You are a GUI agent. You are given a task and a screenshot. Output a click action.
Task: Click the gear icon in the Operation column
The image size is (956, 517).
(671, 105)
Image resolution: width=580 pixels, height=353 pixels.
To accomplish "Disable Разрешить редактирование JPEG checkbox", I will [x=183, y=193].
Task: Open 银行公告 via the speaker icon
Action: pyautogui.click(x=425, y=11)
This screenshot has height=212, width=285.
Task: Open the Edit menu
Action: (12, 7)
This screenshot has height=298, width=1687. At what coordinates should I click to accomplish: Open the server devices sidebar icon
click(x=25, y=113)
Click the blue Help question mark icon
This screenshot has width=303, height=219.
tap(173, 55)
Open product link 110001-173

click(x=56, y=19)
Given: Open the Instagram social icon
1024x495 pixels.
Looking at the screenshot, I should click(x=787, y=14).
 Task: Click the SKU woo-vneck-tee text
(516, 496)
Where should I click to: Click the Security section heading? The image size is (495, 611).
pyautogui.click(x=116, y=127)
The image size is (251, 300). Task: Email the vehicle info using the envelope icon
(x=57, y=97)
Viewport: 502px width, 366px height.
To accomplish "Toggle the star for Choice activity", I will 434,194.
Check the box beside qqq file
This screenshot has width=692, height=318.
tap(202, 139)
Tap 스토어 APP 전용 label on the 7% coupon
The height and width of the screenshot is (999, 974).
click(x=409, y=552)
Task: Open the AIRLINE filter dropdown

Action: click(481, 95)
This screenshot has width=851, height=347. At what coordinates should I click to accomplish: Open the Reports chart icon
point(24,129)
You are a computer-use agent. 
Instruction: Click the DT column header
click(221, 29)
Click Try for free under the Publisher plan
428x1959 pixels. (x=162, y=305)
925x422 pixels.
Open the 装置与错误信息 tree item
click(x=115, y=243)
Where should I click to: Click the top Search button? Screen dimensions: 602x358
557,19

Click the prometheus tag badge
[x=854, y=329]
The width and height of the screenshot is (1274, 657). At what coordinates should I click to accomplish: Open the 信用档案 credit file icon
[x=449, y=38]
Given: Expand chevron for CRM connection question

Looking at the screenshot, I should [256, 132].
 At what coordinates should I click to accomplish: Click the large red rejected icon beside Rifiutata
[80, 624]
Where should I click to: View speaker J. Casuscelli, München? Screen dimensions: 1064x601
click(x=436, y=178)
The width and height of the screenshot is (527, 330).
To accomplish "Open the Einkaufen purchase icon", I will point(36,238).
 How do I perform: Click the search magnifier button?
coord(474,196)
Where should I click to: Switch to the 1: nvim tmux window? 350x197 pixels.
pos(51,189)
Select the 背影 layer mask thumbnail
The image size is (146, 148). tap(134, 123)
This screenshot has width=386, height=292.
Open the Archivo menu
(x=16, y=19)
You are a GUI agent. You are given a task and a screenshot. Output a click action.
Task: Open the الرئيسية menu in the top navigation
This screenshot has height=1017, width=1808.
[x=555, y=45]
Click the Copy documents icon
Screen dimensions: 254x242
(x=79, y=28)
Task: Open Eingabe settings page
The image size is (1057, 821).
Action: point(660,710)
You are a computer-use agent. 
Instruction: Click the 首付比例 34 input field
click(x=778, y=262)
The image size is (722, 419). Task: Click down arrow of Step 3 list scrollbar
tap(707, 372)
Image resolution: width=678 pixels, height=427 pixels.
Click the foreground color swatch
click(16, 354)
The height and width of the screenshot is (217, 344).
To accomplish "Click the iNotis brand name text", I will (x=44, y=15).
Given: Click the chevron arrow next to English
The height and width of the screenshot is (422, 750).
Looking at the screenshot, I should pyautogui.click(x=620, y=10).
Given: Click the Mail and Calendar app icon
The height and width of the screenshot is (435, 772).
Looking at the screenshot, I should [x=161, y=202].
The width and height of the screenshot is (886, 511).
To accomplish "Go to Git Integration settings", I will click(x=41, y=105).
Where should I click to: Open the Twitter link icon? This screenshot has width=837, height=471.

--- --- ---

▸ PROMPT
Go line by line through the data above and report each one that holds the string "resolution".

▸ TASK OUTPUT
Image resolution: width=580 pixels, height=353 pixels.
Image resolution: width=678 pixels, height=427 pixels.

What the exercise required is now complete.